The Plague is structured as an impartial account of six disease-ridden months. We are never given any insight into the thoughts or motives of the few named characters, rather we are presented with numerous essay-like sections on the gradual dehumanising of the populace and the often extreme measures put into place. All the same, there are various sections devoted to this or that character - one trying to escape the town to meet his wife, another struggling with his own private moral code, still another profiting from smuggling. This serves to give us both aspects of what a plague does to a city, though more time is spent discussing the broader aspects of it.

This might sound macabre, but the novel would have benefited from more characters dying. As it is, there are only a handful of character that leave any lasting impression, and these are mostly the doctors caring for the sick. By dint of their profession and intimate knowledge of the plague, the story must remain clinical and cold. This works to give a greater picture of the events happening in Oran, but unfortunately severs any real emotional attachment, save for a a very few characters, four in my mind. Perhaps if greater time was spent developing some other characters and their relationships - and then having them die - a more personal connection could be made.
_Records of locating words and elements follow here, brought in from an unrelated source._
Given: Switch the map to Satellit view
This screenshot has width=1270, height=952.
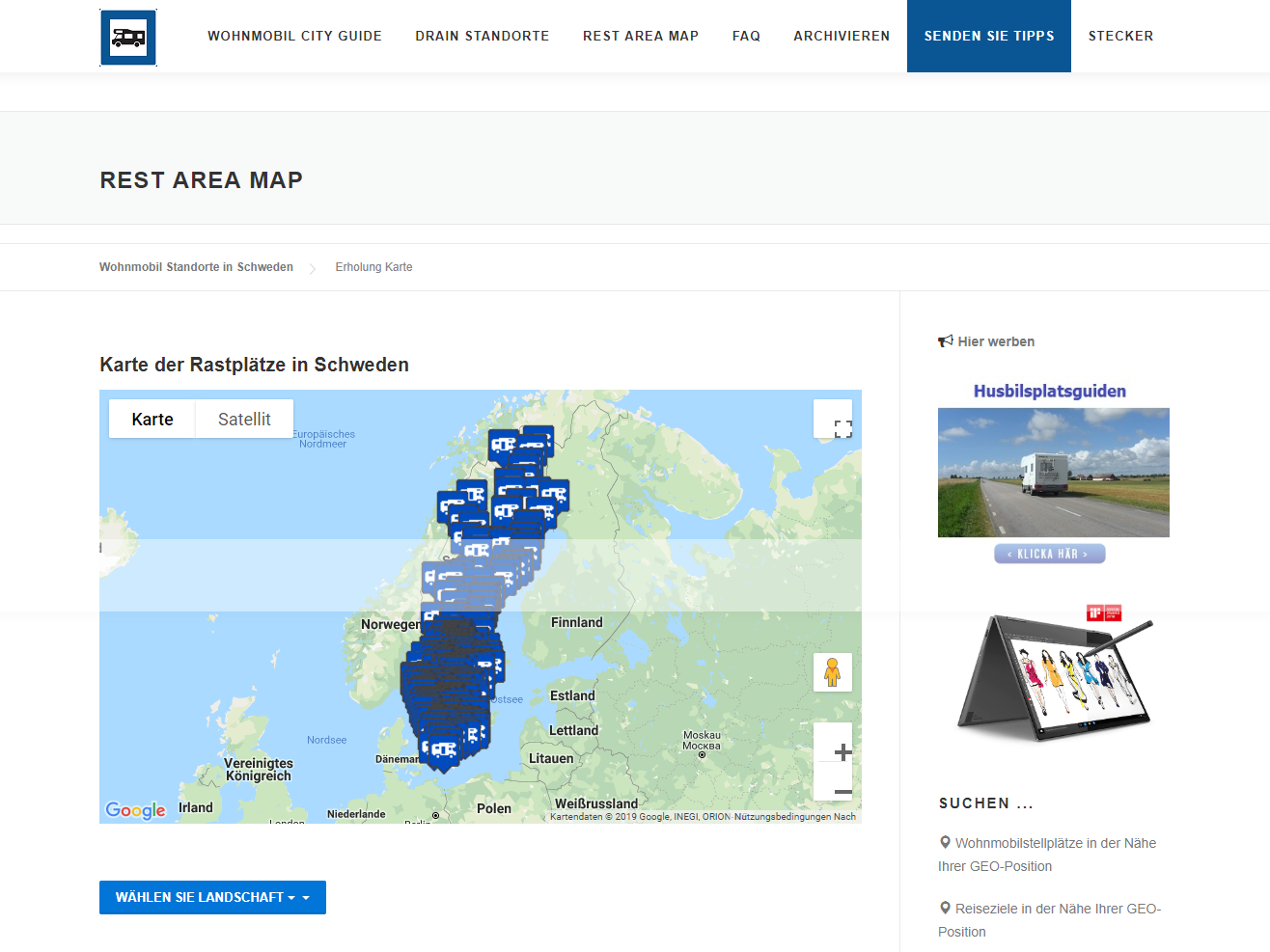Looking at the screenshot, I should [x=244, y=420].
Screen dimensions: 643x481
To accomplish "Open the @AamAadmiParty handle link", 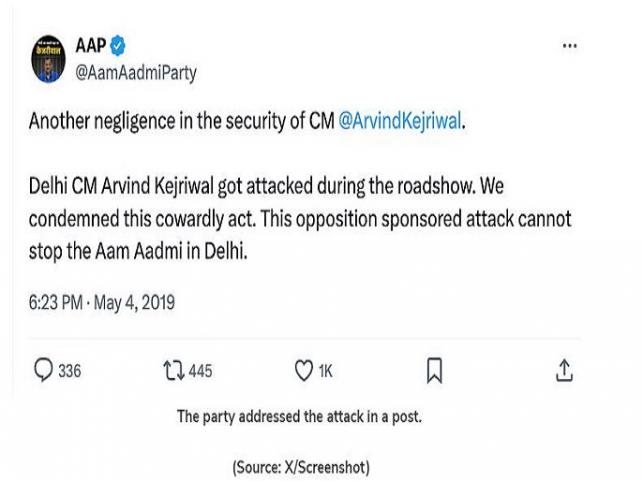I will [136, 72].
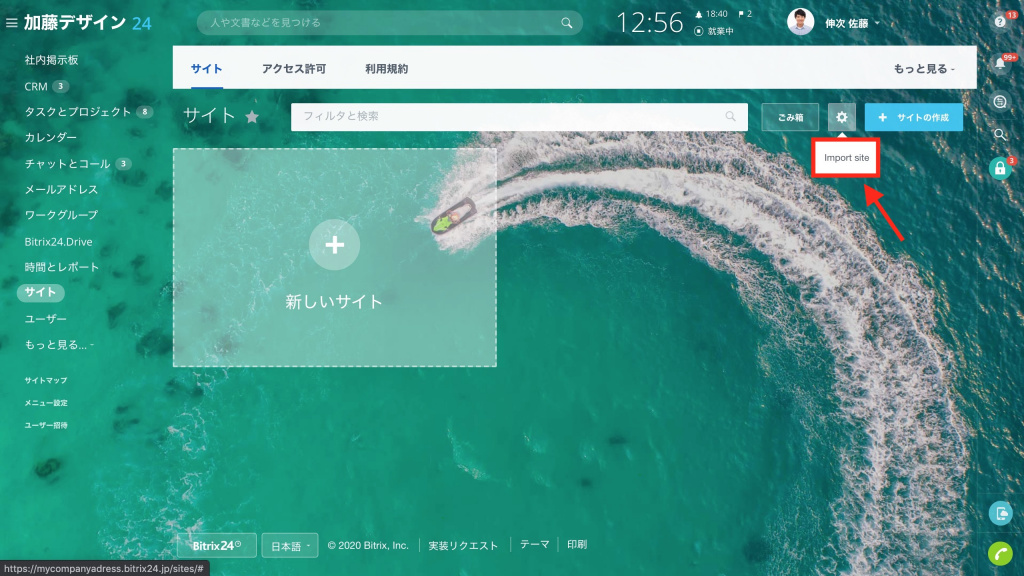Viewport: 1024px width, 576px height.
Task: Click the help question mark icon
Action: [x=999, y=21]
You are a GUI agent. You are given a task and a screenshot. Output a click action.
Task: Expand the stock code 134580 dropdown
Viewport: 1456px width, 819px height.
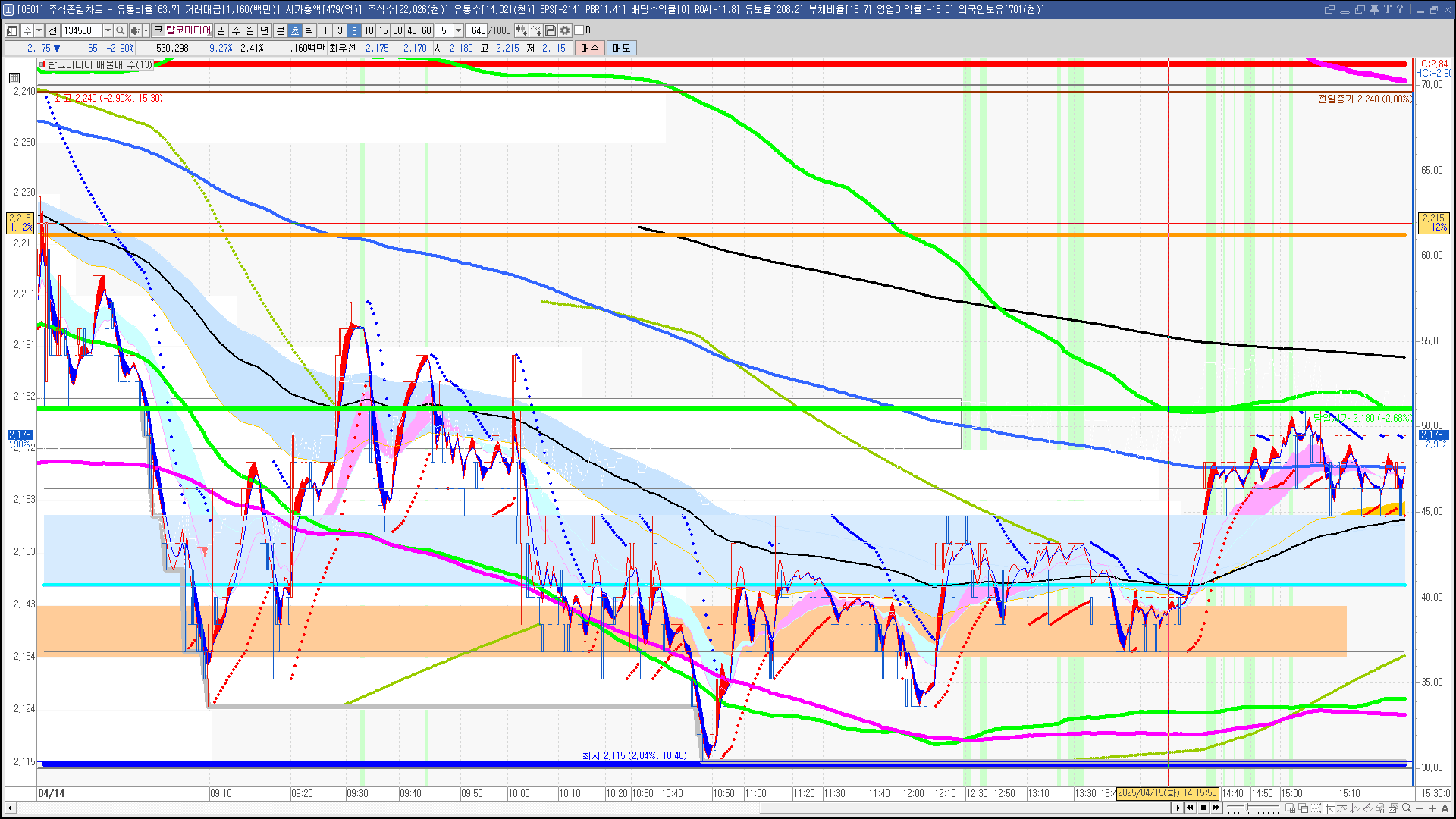coord(108,30)
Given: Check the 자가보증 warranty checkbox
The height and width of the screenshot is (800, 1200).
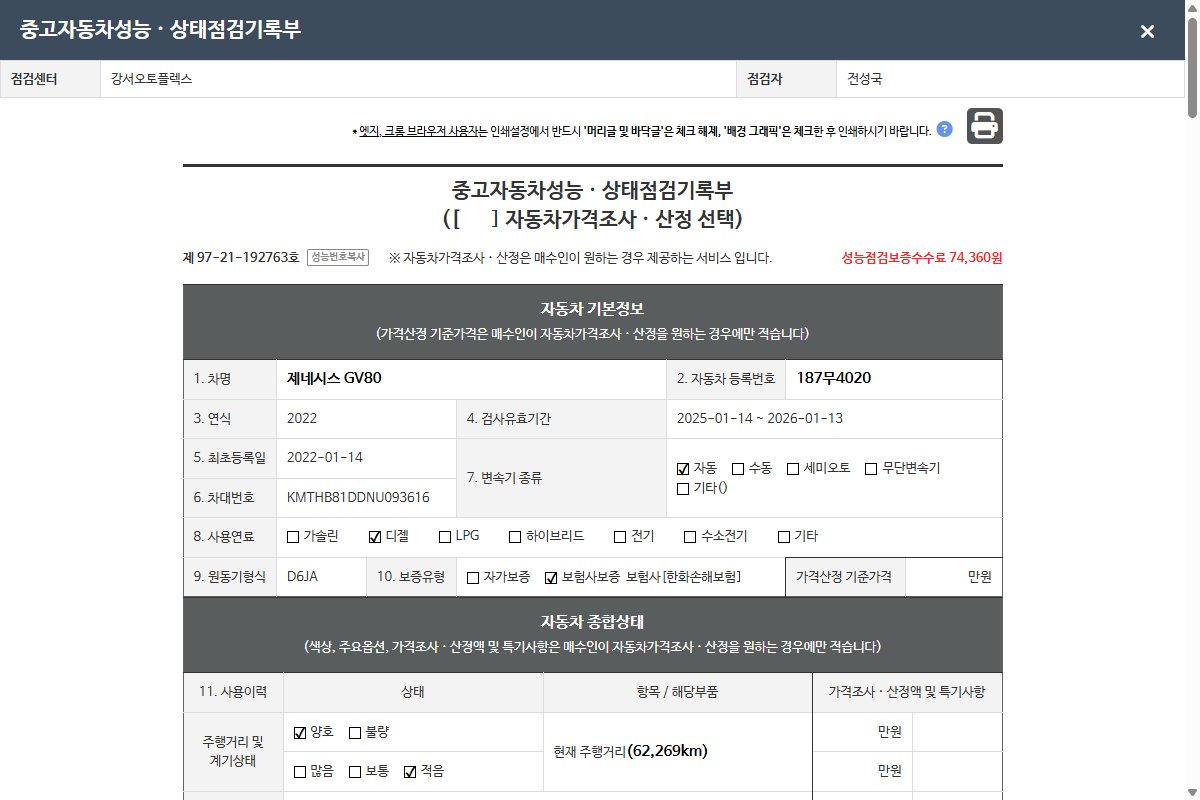Looking at the screenshot, I should (x=473, y=577).
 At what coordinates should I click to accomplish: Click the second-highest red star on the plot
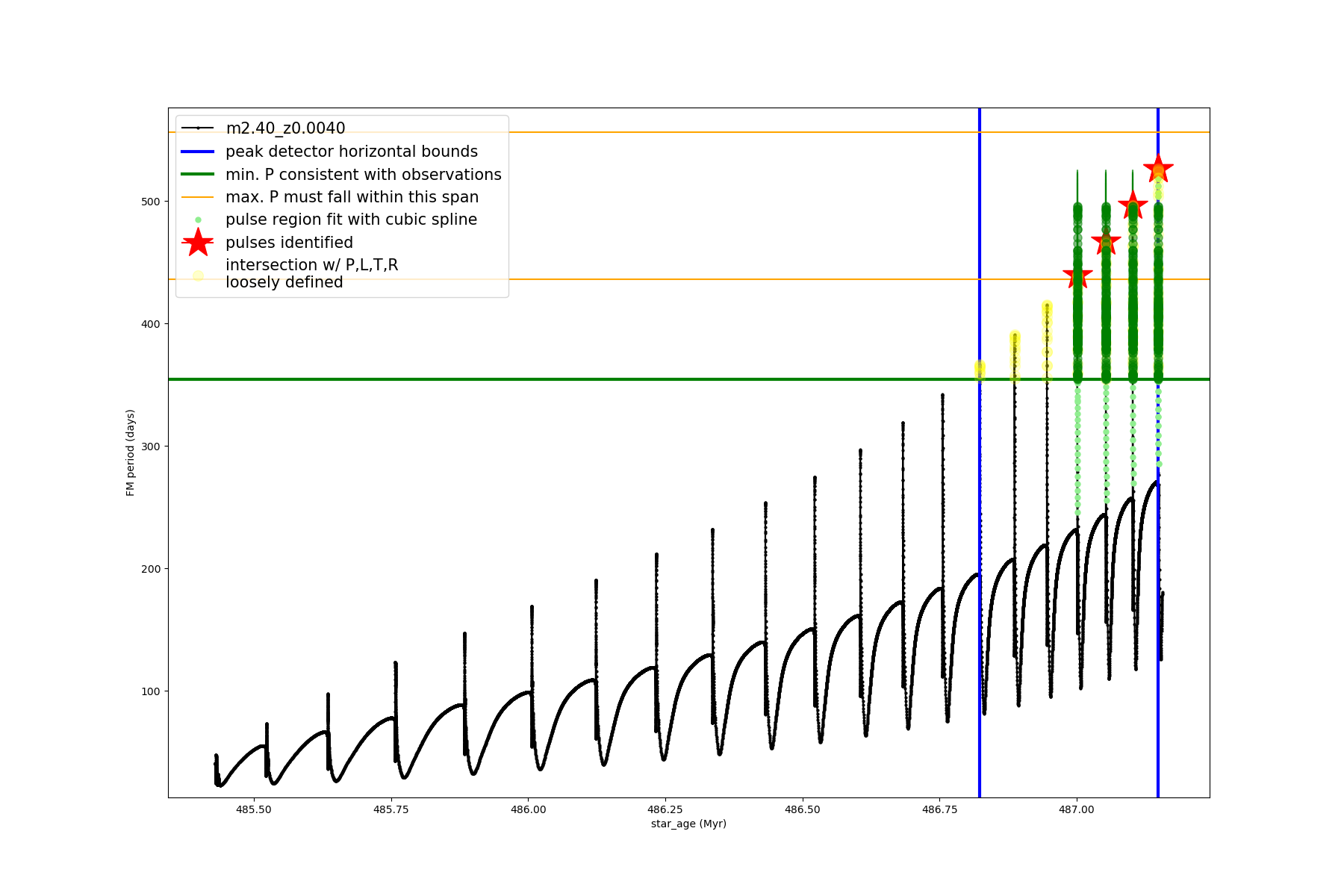pyautogui.click(x=1133, y=205)
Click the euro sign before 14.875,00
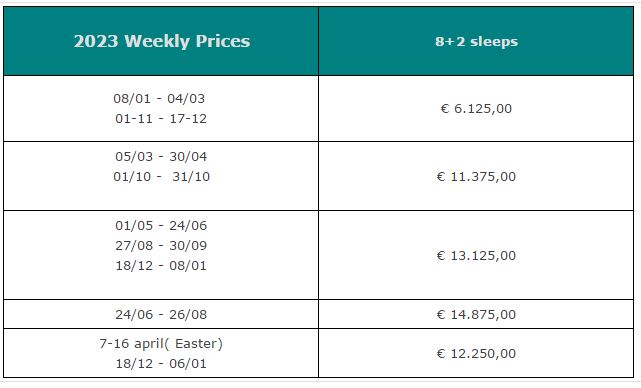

But that is not the point of the novel. Many times throughout, it is stressed that the people are not special, that it is the community that lives and dies in plague times. At one point it is argued that men who volunteer and help should not be honored above others, for what man would not do such a thing? To help dying men and women in a quarantine situation does not require courage so much as an acceptance of what it means to be a human, to follow the responsibilities set forth by having life. This message, while at first seeming negative, is actually an overwhelming positive of the human race as a whole, and should not be discounted merely because it fails to glorify the few.

Naturally, the story's focus is the Plague, and when it breaks, so too does the narrative. We are sent through the numbing lows and artificial highs of such an event, and while it is somewhat impersonal, this book serves as an invaluable account of the emotional flow and ebb of a community as a whole, and what it means to be a part of a group.

Rating: 4 stars
Summary: THOUGHTFUL TAPESTRY OF THE COMPLEXITY OF WAR AND COURAGE..
Review: My first read of this book a few years ago had left me with the impression that it made for a sordid case of existential disenchantment.

Camus to me was the hero of life's pointlessness, the murky messenger of resistance and its impossibility, the contemporary writer who proved that life was a plague and its victims were condemned to an endless cycle of futile revolt.

On the second read, however, the book is nowhere near as despondent as I recall it. Far from it.

It is about courage, about engagement, about paltriness and generosity, about small heroism and large cowardice, and about all kinds of profoundly humanist problems, such as love and goodness, happiness and mutual connection. It weaves a complex hope offered by resistance and the urgency of understanding the long, deep reach of war's corrupting power.

A very, very satisfying and thought provoking read.